What's more, wages are creeping up across the region. A Polish factory worker earns slightly more than $3 an hour, compared with $19 for his counterpart in Western Germany, according to data compiled by supply-chain specialist Ariba Inc. (ARBA) And an engineer might make only about $950 a month. But wage inflation, expected to hit more than 9% this year in Lithuania, Latvia, and Bulgaria, is already driving labor-intensive industries such as textiles to cheaper locales in Russia and Ukraine. "One day the manufacturing jobs will relocate somewhere else," says Sebastian Mikosz, executive vice-president of Poland's Foreign Investment Agency.

Still, considering what the region endured through 40 years of communism and a decade of tumultuous transition, these problems look manageable. Today, Central Europeans have an optimism that few in Western Europe can muster. Local companies are bulking up and beginning to buy up foreign rivals. MBA programs are mushrooming, and thirtysomething managers are running big businesses. Restructured banks are finally lending to credit-starved companies and consumers. "You can feel the energy in the streets," says Dragostina Grancharova, who helps train aspiring network specialists for Cisco Systems Inc. (CSCO) in Sofia, Bulgaria.

There's even a feeling that Europe's center of gravity is shifting eastward. The commercial center of Budapest, with its coffee bars, late-model autos, and restored turn-of-the-century buildings, could be a chic neighborhood anywhere in Western Europe. The city's sense of drive is personified by Janos Koka, 33, who was president of an Internet service provider before becoming Hungary's Minister of Economy & Transport in 2004. "We are in the middle of everything," Koka boasts. Hungary ranked third worldwide, behind New Zealand and India and ahead of the U.S., in the number of people starting up new businesses, according to a study by the German Institute for Economic Research in Berlin. "In 1990 you had a lot of enthusiasm and not much experience. Now you have a lot of enthusiasm and a very entrepreneurial climate," says David Keresztes, a principal at Euroventures Capital, a Budapest private-equity firm that has backed startups such as SkyEurope, a budget airline based in Bratislava, Slovakia.

◆ **What you need to do**
Continue the passage on Central Europe's economic rise, picking up after its last sentence.

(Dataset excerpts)
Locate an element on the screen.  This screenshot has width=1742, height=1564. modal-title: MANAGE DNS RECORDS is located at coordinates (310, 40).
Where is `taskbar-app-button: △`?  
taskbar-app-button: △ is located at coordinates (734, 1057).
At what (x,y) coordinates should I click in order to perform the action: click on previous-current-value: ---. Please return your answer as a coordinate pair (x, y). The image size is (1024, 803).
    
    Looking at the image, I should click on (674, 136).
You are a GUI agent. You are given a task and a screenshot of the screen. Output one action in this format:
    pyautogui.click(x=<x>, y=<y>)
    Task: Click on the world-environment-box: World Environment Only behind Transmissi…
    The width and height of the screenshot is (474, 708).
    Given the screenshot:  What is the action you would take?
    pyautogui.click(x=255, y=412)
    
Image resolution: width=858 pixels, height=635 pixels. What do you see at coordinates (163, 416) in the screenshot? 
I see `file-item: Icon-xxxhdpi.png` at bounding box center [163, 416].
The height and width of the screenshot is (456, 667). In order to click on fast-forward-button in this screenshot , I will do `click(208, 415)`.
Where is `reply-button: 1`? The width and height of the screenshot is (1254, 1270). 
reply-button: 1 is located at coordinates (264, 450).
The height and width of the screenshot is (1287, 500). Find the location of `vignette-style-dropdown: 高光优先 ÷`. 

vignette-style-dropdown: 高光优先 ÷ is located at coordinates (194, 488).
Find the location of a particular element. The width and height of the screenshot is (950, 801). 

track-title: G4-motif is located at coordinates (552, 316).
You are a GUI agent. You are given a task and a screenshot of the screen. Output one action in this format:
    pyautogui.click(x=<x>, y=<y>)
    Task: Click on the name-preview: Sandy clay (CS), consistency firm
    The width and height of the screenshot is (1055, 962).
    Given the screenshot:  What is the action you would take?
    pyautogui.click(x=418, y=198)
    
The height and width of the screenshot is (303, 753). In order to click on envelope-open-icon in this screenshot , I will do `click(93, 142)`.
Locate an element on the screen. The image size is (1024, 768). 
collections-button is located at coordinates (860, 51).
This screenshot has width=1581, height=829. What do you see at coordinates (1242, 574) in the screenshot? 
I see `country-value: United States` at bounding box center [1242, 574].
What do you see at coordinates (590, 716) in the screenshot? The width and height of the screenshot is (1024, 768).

◆ **Final answer**
How did Central Europe gain this momentum? It started with the manufacturing plants coming in from the West. Even now, carmakers and their suppliers are plowing billions into Central Europe to build brand-new plants and add production lines at existing ones. Toyota (TM) Motor, Volkswagen, General Motors (GM), PSA Peugeot Citroën (PEUGY), Renault, and Fiat (FIA) are among those building complete cars in Poland and the former East Bloc. Even Porsche (PSEPF) does most of the assembly for its luxury Cayenne sport-utility vehicle at VW's Bratislava plant in Slovakia. Countries in Central and Eastern Europe also produce everything from Whirlpool washing machines to Siemens (SI) streetcars to American Standard bathroom fixtures.

Yet as the manufacturing powers have learned, workers in Central Europe are good for much more than assembly. Say this much for communism: Marxist regimes supported excellent universities and technical schools, which are still churning out top-notch graduates in engineering, mathematics, and computing. "The previous system didn't spoil these kids," says Jan Madey, professor of computer science at Warsaw University.

It took awhile for Western companies to seize on this hidden advantage. Hari N. Nair, executive vice-president, Tenneco Automotive for Europe, says his company never planned to hire skilled engineers in Poland. But as they moved low-cost production of auto parts to that country, Tenneco executives realized that Poles on-site were able to handle the engineering. They even had an edge over their German counterparts, who think in terms of complex designs. Polish engineers, who under communism became accustomed to working with limited resources, approach problems with no preconceptions. "If you give them advanced tools and design knowhow, they bridge the gap between complex technology and low-cost systems," says Nair. The Poles won an internal bid, for example, to make shock absorber replacements for the global market. They had the fastest, cheapest solution.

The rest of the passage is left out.